# EXERCICE 1:
Recopiez le passage du fil de discussion sur la configuration d'un compte Exchange dans Mail, de « Tu n'es pas » à « n'est d'utiliser Entourage. ».

# TEXTE FOURNI:
-=-=-=-=-

# Configuration d'un compte exchange sous Mail



## michelr1959 (21 Août 2008)

Bonsoir,

Je ne suis pas parvenu à créer un compte Mail utilisant un serveur exchange, alors que je dispose de toutes les données qui m'ont permises de créer un compte Entourage utilisant un serveur exchange.

La difficulté que je rencontre est liée à des champs que je dois remplir sous Mail que je n'identifie pas clairement : serveur de réception et serveur Outlook Web Access, alors que sous Entourage, un seul serveur est demandé.

Autre question : dès lors que j'aurais réussi à créer un compte Mail utilisant un serveur exchange, est-ce que Ical et Carnet d'adresse seraient configurés automatiquement ou y a-t-il des opérations supplémentaires à effectuer ?

J'espère avoir été assez précis.

Merci d'avance pour vos réponses.

Michel


Explications ici sur le motif du changement de forum !


----------



## Raf (21 Août 2008)

Tu n'es pas le seul à avoir ces soucis. L'intégration d'exchange dans mail n'est pas optimal (pour être gentil).

J'ai eu les même soucis que toi, et je n'ai pas trouvé de solution si ce n'est d'utiliser Entourage.


----------



## michelr1959 (22 Août 2008)

Merci pour cette confirmation Raf. Bon w-e. Michel


----------



## fabientito (29 Octobre 2008)

bonjour

je viens de voir que vous étiez parvenu à configurer entourage pour un compte exchange;
j'essaye désespérément en vain !
j'utilise mail2web comme server exchange; pourriez me dire comment faire svp ??

merci d'avance

Fabien


----------



## brunitou (10 Mai 2010)

Pareil: ça ne fonctionne pas chez moi ! :hein:

Sur mon Nokia, configuré en 3 minutes: 1 seul serveur demandé ("serveur Exchange") contre 2 dans Mail ("serveur de réception" + "Serveur Outlook Web Access") -> ?? 

De même que l'authentification: MD5, NTLM, Kerberos v5 ou mot de passe -> ??
(sur le Nokia, rien n'est demandé)

Là je la trouve un peu mauvaise...


----------



## antmuc (10 Mai 2010)

brunitou a dit:


> Pareil: ça ne fonctionne pas chez moi ! :hein:
> 
> Sur mon Nokia, configuré en 3 minutes: 1 seul serveur demandé ("serveur Exchange") contre 2 dans Mail ("serveur de réception" + "Serveur Outlook Web Access") -> ??
> 
> ...



Je me demande si j'ai la même version de MAC OS que les personnes de ce forum... Chez moi, Compte Exchange configuré en 5 minutes dans Mail / Snow Leopard, un seul serveur entré, compte utilisateur, mot de passe et ça roule, calendrier et contacts compris...

-=-=-=-=-

# EXERCICE 2:
Convertissez en liste JSON de chaînes les lignes des enregistrements ci-dessous, de la ligne contenant « Where should I click to: Click code » à la ligne contenant « will (x=1486, y=331). », ces deux lignes incluses. Chaque ligne donne une chaîne, et les lignes vides sont omises.

(Extrait d'un fichier de données)
-=-=-=-=-

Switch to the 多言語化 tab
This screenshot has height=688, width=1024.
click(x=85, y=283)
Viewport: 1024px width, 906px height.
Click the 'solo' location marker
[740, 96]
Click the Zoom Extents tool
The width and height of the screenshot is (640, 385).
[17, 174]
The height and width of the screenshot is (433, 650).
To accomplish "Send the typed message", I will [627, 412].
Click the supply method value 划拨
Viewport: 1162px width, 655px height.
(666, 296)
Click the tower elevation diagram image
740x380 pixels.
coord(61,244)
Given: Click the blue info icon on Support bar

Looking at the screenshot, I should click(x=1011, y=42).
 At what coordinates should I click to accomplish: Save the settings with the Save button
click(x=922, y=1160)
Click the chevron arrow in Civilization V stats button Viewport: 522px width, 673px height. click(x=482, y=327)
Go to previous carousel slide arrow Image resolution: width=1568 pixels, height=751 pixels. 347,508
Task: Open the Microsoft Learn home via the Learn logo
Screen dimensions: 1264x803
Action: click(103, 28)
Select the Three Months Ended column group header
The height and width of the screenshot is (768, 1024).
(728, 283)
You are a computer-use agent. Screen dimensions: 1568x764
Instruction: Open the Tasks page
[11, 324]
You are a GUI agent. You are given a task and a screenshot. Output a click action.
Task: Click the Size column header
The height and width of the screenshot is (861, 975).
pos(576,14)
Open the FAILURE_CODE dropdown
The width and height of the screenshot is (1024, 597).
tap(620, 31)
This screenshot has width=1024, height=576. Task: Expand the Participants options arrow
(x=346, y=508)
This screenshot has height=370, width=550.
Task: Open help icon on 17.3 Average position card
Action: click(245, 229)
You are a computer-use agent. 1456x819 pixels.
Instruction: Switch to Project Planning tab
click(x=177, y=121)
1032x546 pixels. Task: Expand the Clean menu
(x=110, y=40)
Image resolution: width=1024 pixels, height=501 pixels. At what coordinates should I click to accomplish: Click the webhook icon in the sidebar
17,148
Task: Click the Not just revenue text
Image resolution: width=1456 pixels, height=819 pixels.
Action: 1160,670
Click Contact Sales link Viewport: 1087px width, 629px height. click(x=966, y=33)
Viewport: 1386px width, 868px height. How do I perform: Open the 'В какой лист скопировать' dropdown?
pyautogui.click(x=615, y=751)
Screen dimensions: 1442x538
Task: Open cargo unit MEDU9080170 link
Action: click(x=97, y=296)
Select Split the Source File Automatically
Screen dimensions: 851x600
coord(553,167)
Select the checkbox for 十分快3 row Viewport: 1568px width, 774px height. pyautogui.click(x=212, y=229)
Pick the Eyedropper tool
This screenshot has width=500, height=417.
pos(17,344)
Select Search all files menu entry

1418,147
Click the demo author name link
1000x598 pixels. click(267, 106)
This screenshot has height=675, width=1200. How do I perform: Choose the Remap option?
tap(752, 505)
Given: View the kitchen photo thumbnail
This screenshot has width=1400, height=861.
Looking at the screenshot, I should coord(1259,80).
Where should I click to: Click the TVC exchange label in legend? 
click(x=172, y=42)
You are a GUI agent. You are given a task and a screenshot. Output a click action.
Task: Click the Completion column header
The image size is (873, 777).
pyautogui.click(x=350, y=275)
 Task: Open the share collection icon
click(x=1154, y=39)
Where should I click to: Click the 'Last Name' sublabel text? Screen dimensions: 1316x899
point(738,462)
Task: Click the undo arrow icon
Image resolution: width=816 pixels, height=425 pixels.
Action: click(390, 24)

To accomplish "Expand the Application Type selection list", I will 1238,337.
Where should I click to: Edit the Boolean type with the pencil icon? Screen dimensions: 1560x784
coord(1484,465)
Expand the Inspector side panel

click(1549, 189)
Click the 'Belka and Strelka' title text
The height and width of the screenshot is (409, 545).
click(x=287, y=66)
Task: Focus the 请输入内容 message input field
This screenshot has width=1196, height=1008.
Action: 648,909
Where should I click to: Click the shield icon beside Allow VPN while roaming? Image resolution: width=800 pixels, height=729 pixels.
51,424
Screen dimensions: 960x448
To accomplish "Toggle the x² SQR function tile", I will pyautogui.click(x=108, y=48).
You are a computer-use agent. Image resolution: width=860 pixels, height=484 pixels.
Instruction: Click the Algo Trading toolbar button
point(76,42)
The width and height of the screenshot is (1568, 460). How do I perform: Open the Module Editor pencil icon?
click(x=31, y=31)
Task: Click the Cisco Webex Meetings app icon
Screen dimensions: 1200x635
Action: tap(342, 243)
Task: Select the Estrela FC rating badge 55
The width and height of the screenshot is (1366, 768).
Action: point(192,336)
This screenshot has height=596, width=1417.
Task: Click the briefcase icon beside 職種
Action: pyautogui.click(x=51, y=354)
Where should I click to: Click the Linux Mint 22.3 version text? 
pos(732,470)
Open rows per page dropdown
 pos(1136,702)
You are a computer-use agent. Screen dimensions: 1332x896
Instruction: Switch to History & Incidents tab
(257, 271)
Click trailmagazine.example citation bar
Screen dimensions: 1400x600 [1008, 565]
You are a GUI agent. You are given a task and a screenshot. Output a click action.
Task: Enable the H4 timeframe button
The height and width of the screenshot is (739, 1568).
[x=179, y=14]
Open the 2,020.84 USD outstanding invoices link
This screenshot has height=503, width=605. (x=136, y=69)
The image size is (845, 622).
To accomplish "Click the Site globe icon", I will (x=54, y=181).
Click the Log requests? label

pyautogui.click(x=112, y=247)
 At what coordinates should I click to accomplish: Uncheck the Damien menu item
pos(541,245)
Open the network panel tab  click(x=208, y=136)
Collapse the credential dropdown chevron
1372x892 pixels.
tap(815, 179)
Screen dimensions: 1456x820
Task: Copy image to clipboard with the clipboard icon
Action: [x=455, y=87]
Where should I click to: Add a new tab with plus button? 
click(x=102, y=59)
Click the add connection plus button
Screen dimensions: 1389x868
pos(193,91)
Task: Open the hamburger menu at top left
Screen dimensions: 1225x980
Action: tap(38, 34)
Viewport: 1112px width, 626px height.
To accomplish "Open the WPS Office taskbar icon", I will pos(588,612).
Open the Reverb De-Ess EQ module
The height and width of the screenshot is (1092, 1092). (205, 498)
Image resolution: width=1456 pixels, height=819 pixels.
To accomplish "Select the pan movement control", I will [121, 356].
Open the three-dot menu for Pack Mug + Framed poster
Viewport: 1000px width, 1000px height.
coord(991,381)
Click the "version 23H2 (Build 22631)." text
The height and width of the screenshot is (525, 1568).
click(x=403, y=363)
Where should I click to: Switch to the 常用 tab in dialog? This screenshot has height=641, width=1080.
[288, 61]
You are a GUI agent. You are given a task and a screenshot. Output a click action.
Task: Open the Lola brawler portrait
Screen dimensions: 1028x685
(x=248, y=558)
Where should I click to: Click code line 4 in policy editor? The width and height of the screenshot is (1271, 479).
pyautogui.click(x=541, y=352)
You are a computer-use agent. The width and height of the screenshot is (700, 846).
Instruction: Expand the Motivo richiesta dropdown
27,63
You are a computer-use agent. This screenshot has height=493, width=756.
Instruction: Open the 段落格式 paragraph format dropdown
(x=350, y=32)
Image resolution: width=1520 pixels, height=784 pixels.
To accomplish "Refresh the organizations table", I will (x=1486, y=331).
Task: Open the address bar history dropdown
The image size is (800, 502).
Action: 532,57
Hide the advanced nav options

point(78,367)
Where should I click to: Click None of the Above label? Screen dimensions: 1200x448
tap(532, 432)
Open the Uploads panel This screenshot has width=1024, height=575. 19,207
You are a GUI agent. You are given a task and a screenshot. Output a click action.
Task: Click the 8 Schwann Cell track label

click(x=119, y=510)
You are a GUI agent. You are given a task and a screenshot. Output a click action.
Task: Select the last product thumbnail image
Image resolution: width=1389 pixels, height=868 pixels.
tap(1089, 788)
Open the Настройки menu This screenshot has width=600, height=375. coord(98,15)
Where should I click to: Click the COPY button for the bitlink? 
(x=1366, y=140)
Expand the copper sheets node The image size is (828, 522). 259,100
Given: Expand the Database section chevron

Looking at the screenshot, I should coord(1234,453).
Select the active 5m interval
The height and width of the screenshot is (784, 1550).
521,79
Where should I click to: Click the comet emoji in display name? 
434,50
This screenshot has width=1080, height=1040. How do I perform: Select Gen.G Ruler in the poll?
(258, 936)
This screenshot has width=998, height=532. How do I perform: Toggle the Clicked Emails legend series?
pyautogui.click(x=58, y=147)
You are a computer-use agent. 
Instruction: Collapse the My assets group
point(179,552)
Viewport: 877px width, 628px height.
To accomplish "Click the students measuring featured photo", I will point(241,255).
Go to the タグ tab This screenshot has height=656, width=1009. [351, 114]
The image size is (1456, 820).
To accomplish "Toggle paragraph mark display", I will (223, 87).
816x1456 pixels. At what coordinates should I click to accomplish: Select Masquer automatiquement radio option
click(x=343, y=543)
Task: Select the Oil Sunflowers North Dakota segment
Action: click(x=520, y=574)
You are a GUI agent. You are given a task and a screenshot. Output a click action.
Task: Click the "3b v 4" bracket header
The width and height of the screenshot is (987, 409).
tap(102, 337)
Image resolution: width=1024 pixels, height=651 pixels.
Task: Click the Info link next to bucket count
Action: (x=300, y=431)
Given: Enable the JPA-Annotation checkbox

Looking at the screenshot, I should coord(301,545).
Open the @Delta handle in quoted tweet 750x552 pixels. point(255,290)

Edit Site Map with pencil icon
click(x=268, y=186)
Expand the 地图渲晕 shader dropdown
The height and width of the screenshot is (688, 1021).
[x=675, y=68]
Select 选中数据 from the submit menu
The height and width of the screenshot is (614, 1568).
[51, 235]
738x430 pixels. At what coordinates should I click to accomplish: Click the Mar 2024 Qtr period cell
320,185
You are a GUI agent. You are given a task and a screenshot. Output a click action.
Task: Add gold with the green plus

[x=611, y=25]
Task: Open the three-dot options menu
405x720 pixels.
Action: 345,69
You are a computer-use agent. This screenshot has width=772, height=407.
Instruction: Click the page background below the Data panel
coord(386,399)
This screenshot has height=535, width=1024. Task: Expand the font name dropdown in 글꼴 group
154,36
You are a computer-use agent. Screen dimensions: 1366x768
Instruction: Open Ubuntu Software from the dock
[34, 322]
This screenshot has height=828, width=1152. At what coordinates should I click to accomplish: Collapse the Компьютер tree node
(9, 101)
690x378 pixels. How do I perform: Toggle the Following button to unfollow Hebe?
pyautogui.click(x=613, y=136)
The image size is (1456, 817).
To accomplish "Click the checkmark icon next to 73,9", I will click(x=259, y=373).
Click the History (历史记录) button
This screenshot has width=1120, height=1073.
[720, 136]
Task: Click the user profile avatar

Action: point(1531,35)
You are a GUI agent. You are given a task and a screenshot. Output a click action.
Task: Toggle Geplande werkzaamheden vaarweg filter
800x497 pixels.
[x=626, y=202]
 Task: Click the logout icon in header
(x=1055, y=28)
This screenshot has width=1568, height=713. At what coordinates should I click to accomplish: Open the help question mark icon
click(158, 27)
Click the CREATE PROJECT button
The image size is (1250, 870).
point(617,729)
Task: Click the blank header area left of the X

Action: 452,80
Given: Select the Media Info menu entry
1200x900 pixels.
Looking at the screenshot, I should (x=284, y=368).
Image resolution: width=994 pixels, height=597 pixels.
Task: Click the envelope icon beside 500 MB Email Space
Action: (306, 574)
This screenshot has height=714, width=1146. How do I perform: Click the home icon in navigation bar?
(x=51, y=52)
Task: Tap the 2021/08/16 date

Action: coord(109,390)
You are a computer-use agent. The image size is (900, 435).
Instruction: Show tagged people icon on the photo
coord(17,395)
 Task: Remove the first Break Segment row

-=-=-=-=-

# RÉPONSE ATTENDUE 1:
Tu n'es pas le seul à avoir ces soucis. L'intégration d'exchange dans mail n'est pas optimal (pour être gentil).

J'ai eu les même soucis que toi, et je n'ai pas trouvé de solution si ce n'est d'utiliser Entourage.

# RÉPONSE ATTENDUE 2:
[
  "Where should I click to: Click code line 4 in policy editor? The width and height of the screenshot is (1271, 479).",
  "pyautogui.click(x=541, y=352)",
  "You are a computer-use agent. The width and height of the screenshot is (700, 846).",
  "Instruction: Expand the Motivo richiesta dropdown",
  "27,63",
  "You are a computer-use agent. This screenshot has height=493, width=756.",
  "Instruction: Open the 段落格式 paragraph format dropdown",
  "(x=350, y=32)",
  "Image resolution: width=1520 pixels, height=784 pixels.",
  "To accomplish \"Refresh the organizations table\", I will (x=1486, y=331)."
]